Overview: Azure Kubernetes Service (AKS) Cluster
Microsoft's Azure Kubernetes Service (AKS) is one of the better-known names in the world of cloud-based Kubernetes service providers. As of today, AKS users are presented with the option of over 50 availability regions. 11 of these regions offer different 'Availability Zones' within the same availability region. K8s cluster nodes in different availability zones are geographically set apart. In the event of a power outage, or any other form of failure in one of the data centers, cross-zone k8s clusters remain live with negligible down-time.
Multi-zone clusters are the next step in achieving high-availability in these failure scenarios, although they are quite rare. Here are some of the benefits of using one:
- With the use of pod-replication practices, there is minimal downtime in the event of a node failure. Your service remains live while being hosted in a remote location, away from the failure zone.
- With node-failure, there is always a risk of data-loss for stateful applications, databases, etc. This can be mitigated if your application supports data-replication. CAS solutions like OpenEBS use live replica containers spread across zones for your high-availability storage needs.
These steps are best done through the console at portal.azure.com. Alternatively, it may also be done through shell.azure.com.
You can check if the feature required to have nodes in separate zones is enabled by executing the following command:
az feature list -o table --query "[?contains(name, 'Microsoft.ContainerService/AvailabilityZonePreview')].{Name:name,State:properties.state}"
It should say, 'Registered.’
If it says 'NotRegistered,’ execute the following commands to enable the feature:
az extension add --name aks-preview
az extension update --name aks-preview
az feature register --name AvailabilityZonePreview --namespace Microsoft.ContainerService
az provider register --namespace Microsoft.ContainerService
To verify, execute:
az feature list -o table --query "[?contains(name, 'Microsoft.ContainerService/AvailabilityZonePreview')].{Name:name,State:properties.state}"
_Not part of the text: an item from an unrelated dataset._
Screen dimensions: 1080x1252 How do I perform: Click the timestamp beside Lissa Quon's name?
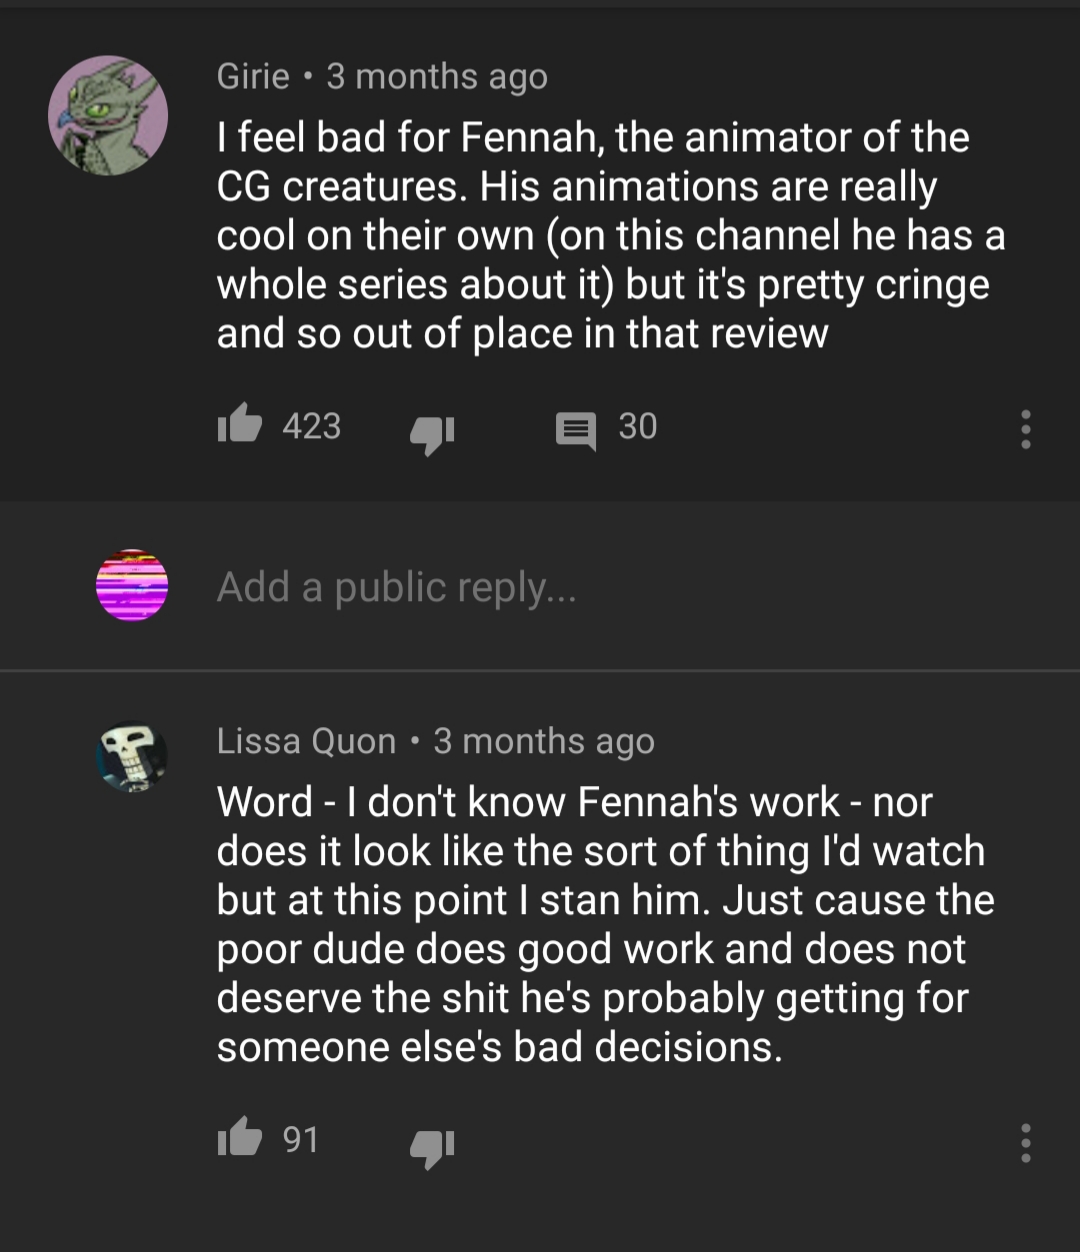[544, 741]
All Azure resources are grouped together into ‘Resource Groups.’ So, the first step towards creating our cluster is to create a Resource Group. AKS clusters can currently be created using availability zones in the following regions:
Australia East (australiaeast)
Central US (centralus)
East US 2 (eastus2)
East US (eastus)
France Central (francecentral)
Japan East (japaneast)
North Europe (northeurope)
Southeast Asia (southeastasia)
UK South (uksouth)
West Europe (westeurope)
West US 2 (westus2)
Let’s go with the ‘East US’ region.
az group create --name myResourceGroup --location eastus
Next, we’ll create the cluster. The cluster needs to have a load balancer of SKU type ‘Standard.’ We’ll use the az aks create command to create the cluster. We are using Standard_B2ms sized VMs. You can visit this page to check for the different VM sizes available in your region.
You can get the list of available Kubernetes versions using the following command. Substitute the region name for <region-name>.
az aks get-versions --output table --location <region-name>
az aks create \
--resource-group myResourceGroup \
--name myAKSCluster \
--kubernetes-version 1.18.6 \
--load-balancer-sku standard \
--node-count 3 \
--node-zones 1 2 3 \
--node-vm-size Standard_B2ms \
--node-osdisk-size 40 \
--vm-set-type VirtualMachineScaleSets
Execute the az aks get-credentials command to get the kubeconfig for the cluster.
az aks get-credentials --name myAKSCluster --resource-group myResourceGroup
After doing that, we should be able to access the cluster.
Execute a ‘kubectl get nodes’ to check.
c8542d96-6801-47f2-bbfb-8c8116c9@Azure:~$ kubectl get nodes -o custom-columns=NAME:'{.metadata.name}',REGION:'{.metadata.labels.topology\.kubernetes\.io/region}',ZONE:'{metadata.labels.topology\.kubernetes\.io/zone}'
NAME REGION ZONE
aks-nodepool1-12791571-vmss000000 eastus eastus-1
aks-nodepool1-12791571-vmss000001 eastus eastus-2
aks-nodepool1-12791571-vmss000002 eastus eastus-3
Cross-zone HA is the first thing you’ll need in your quest for redundancy. Microsoft’s managed Kubernetes offering has come a long way, and a couple of bash commands is all it takes to set one of these up.